W 2015 roku, po zawarciu koalicji w Radzie Miasta partii prezydenta Olsztyna z PO i PSL, pierwszym wiceprezydentem miasta został Jarosław Słoma, były wicemarszałek województwa, burmistrz Gołdapi, wicewojewoda suwalski.
Słoma zajmuje się w ratuszu edukacją, sportem, oświatą oraz pomocą społeczną. Znany jest również jako aktywny działacz swojej partii.
To najwyraźniej przeszkadza radnym opozycji. Radny PiS-u Dariusz Rudnik wystąpił bowiem do prezydenta Olsztyna z interpelacją, w której prosi o wyjaśnienie, czyje interesy w swoich wystąpieniach publicznych reprezentuje Słoma.
Zdaniem radnego, często nie wiadomo w jakiej roli występuje wiceprezydent zabierając głos w różnych programach, czy biorąc udział w wydarzeniach publicznych.

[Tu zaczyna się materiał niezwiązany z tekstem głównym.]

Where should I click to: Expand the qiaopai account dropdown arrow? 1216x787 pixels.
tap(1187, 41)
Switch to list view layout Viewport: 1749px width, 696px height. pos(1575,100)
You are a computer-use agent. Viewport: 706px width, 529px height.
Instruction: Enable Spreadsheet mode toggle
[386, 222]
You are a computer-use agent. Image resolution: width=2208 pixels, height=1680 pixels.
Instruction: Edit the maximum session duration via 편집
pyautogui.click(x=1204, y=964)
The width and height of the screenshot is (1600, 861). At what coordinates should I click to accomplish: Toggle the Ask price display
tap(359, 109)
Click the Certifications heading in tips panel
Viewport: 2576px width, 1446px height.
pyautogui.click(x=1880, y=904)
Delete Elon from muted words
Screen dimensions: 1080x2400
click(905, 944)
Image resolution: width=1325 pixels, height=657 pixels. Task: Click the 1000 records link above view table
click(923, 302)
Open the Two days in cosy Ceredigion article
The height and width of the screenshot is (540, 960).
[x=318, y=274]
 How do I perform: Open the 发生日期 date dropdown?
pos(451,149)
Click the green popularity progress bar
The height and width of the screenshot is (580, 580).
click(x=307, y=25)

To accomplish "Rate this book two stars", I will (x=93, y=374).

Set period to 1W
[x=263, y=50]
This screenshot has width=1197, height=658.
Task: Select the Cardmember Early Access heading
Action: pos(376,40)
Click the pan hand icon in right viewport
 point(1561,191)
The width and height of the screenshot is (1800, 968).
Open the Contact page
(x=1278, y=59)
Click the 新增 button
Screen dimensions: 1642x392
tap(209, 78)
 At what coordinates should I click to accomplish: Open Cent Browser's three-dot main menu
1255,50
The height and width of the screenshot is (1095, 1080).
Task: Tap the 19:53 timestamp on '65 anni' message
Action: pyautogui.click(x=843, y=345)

Radny w swojej interpelacji zaznaczył, że zdarzają się sytuacje, kiedy Jarosław Słoma uczestniczy w manifestacjach politycznych pod urzędem wojewódzkim i wówczas nie wiadomo, czy poszedł tam jako działacz Platformy, czy jako wiceprezydent miasta. Zdaniem radnego PiS-u, podobny problem zauważalny jest kiedy Słoma wypowiada się w mediach.
Czy konieczne jest wyraźne rozdzielenie obowiązków wiceprezydenta od jego aktywności politycznej? A może funkcję wiceprezydenta powinny sprawować osoby nie należące do żadnej z partii? Jakie jest Wasze zdanie w tej sprawie?